SOURCE EXCERPT
+++

The Chantant composed in 1872, when Elgar was a young man
of fifteen, is mainly derivative of Schumann. The manuscript score
used for this performance is a fair copy with neatly ruled bar-lines.
In 1895 Elgar composed his six partsongs for chorus and orchestra
Scenes from the Bavarian Highlands which is a legacy from
Elgar’s regular holidays near Munich. A year later Elgar completed
a purely orchestral version of three of the scenes. David Owen
Norris performs here Elgar’s solo piano version of the Scenes
from the Bavarian Highlands which is entitled Three Bavarian
Dances.
From
the first few bars of this Elgar Editions release Elgar’s fingerprints
become apparent. It seems so typical of the great man, who loved
a jape, to have recorded these Improvisations at the ripe
old age of 73. The Improvisations are the most substantial
work on the disc, a blend of Elgar’s serious and moody side combined
with a certain feel of salon music; a combination that, owing
to his genius, works so well. In fact, the light and melodic disposition
of the fourth Improvisation could easily be used as a theme
on a TV or radio programme.

+++

DATA
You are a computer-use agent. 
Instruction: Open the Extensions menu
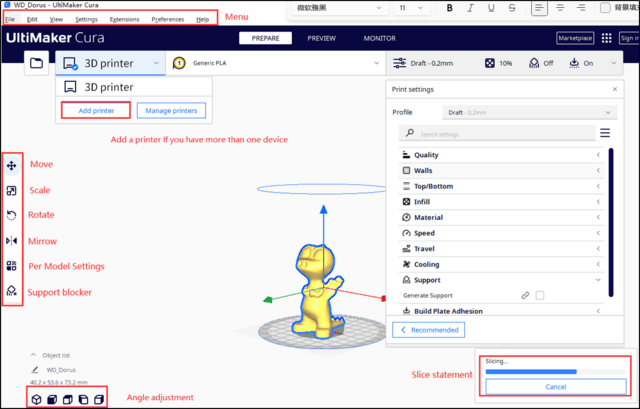coord(124,19)
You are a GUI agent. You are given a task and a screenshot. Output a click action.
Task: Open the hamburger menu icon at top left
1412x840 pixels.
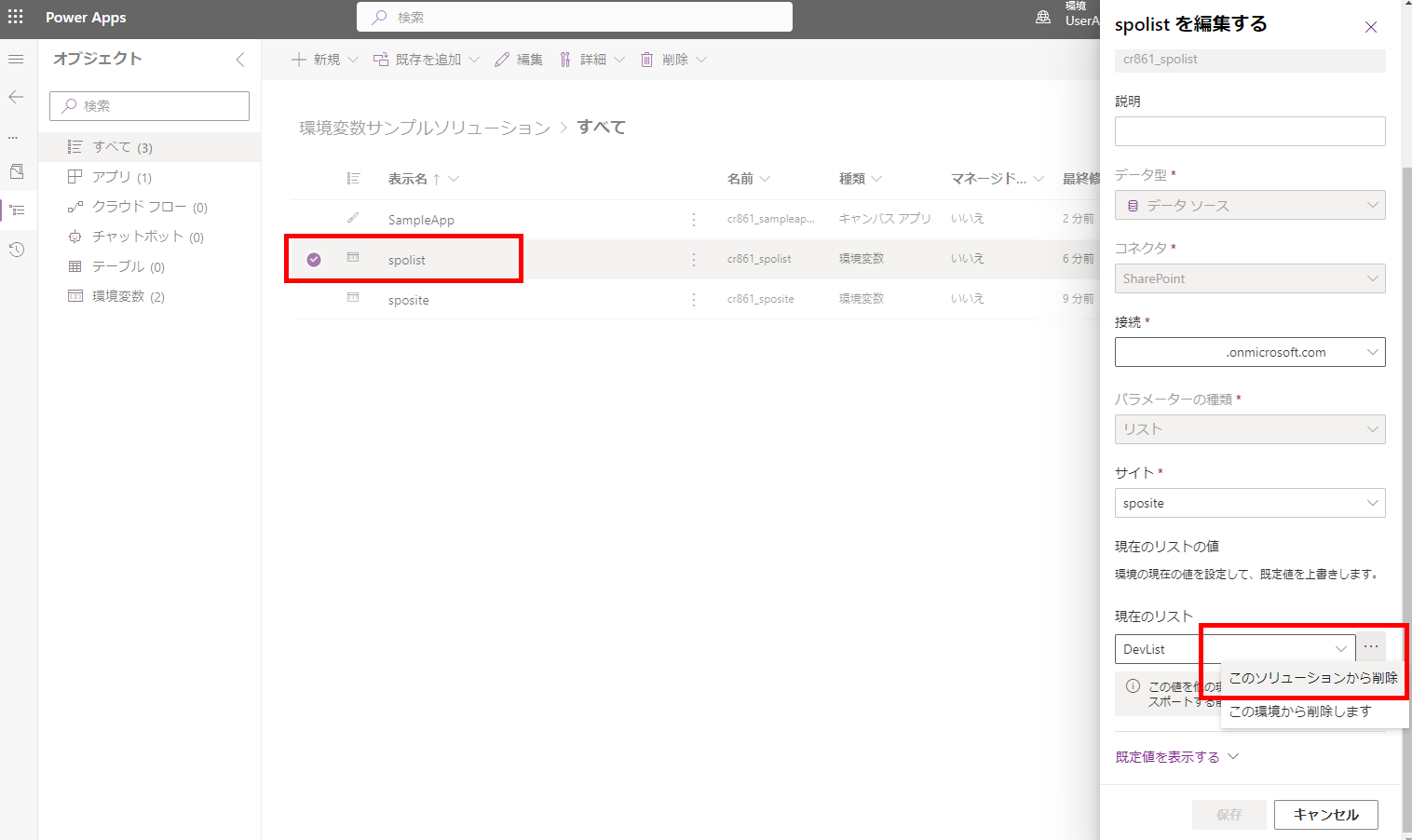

+++

TASK INSTRUCTIONS
**a.** In the Elgar review, at what age did Elgar record the Improvisations?
**b.** Please continue the Elgar review after its last sentence.
The rows have nothing to do with the Elgar review.

FINAL ANSWERS
**a.** He recorded them at the age of 73.

**b.**
The
substantial Concert Allegro was originally entitled Concerto
(without orchestra) and later given the title Allegro (Concert
solo). It received disappointing reviews following
its initial performances. It is so easy to hear Elgar’s symphonic
textures in the work, which Davis Owen Norris brings out so expertly.
I’m rather surprised that it has not been transcribed for orchestra
as it really seems to fit the bill.
The
experienced soloist Davis Owen Norris clearly loves this music
and comes across as a committed Elgarian. With distinguished and
characterful playing just bursting with freshness and sparkle,
there is no doubting the soloist’s innate sympathy with Elgar’s
wide range of atmosphere and expression. Davis Owen Norris’s interpretations
are extremely accomplished, displaying the ability to portray
the appropriate atmosphere within the often brief timescales,
capturing Elgar’s moods and colouring so impressively.
The
sound quality of the recording is very natural and assists in
making the case for this neglected corner of the Elgar catalogue.
The booklet notes written by the soloist David Owen Norris are
concise but informative.
An
illuminating disc for all Elgarians. It will surely appeal to
a far greater audience. Highly recommendable.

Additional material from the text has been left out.